▶ **TASK DETAILS**
Below are the records; give again exactly the lines that run from the one with "Subtotal: (272, 481)" through the last line.

Start of GIVEN RECORDS

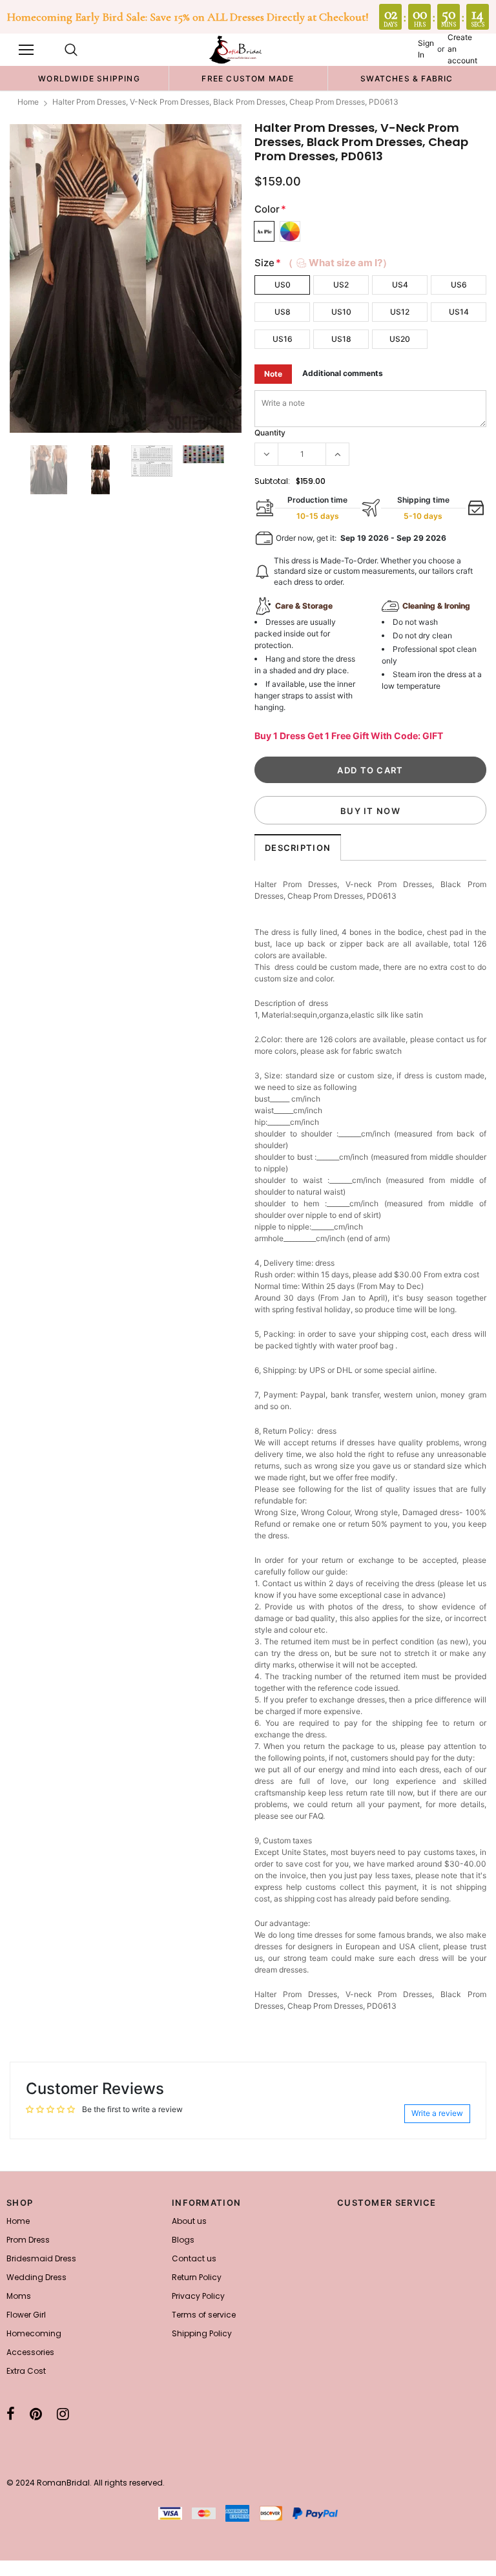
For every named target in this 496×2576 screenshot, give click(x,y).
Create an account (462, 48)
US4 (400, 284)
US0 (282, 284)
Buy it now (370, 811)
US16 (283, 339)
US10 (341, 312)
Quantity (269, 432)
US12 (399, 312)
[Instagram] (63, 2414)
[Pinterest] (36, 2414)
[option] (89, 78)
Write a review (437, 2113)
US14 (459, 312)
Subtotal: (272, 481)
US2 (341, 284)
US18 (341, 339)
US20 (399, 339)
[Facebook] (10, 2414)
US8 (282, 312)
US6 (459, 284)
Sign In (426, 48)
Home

End of GIVEN RECORDS

▶ **REPLY**
Subtotal: (272, 481)
US2 (341, 284)
US18 (341, 339)
US20 (399, 339)
[Facebook] (10, 2414)
US8 (282, 312)
US6 (459, 284)
Sign In (426, 48)
Home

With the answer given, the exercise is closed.